Le commerce international de l’hippocampe se poursuit malgré les interdictions de pêche existant dans les pays exportateurs. Il se fait maintenant sous forme de contrebande, à l'insu des autorités locales.
L’annexe II de la Convention demandait que les exportations soient contrôlées à des niveaux durables, mais les pays ont mis en place des suspensions de commerce et, après ça, s’en sont lavé les mains.
Hong Kong : la plaque tournante
La biologiste de l'Université de Colombie-Britannique Amanda Vincent, ainsi que son équipe, ont mené une enquête à Hong Kong et ont démontré que 95 % des spécimens en vente provenaient de pays ayant interdit leur exportation pour respecter l’accord international.
« La majorité des hippocampes transitent par Hong Kong, il faut absolument comprendre et régler ce qui se passe à Hong Kong », explique Amanda Vincent.

Amanda Vincent a consacré sa carrière à comprendre les hippocampes.
Photo : Radio-Canada / Francis Plourde
Pour parvenir à leur estimation, les chercheurs du Projet Hippocampe ont effectué quelque 220 entrevues avec des commerçants de la région de Hong Kong entre 2016 et 2017.
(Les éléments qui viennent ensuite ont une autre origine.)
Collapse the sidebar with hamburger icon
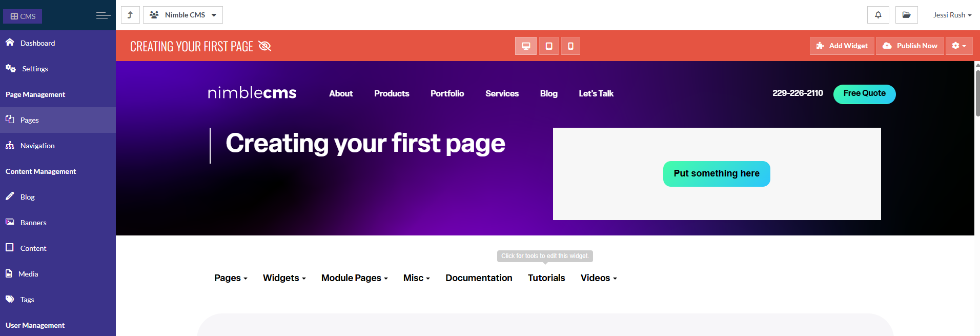This screenshot has width=980, height=336. (103, 16)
Selon les commerçants, les hippocampes séchés vendus à Hong Kong provenaient de la Thaïlande, des Philippines, de l’Indonésie, de l’Inde, de la Malaisie et du Vietnam.
Ces pays, plutôt que de légiférer pour des pêches durables, ont procédé à des interdictions, mais sans s’assurer que celles-ci soient respectées, explique la chercheuse.
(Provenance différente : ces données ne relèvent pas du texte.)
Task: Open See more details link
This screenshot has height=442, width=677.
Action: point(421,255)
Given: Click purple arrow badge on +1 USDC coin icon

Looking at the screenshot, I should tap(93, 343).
« On en est arrivé à avoir un commerce illégal et non déclaré. Ça ne sert à rien », dit-elle.

L'hippocampe épineux (Hippocampus histrix), atteignant 15 à 17 centimètres de longueur se retrouve le long des côtes des Philippines.
Photo : Guido Wouters/Project Seahorse
Des espèces prisées
Malgré leur petite taille, les hippocampes occupent une place importante dans l’imaginaire collectif, en raison notamment du fait que c’est le mâle qui effectue la gestation des oeufs pondus par la femelle.
La population, qui compte 44 espèces connues à ce jour à travers le monde, majoritairement dans les zones tempérées et tropicales, fait face à plusieurs menaces :
- le commerce légal et illégal;
- la pêche non sélective;
- la destruction et la dégradation de l’habitat en raison de la pollution marine, la destruction des récifs de corail et la déforestation.
Les hippocampes sont prisés chez les touristes, mais aussi en médecine traditionnelle chinoise, où ils sont utilisés sous forme de poudre, en capsule ou en tisane.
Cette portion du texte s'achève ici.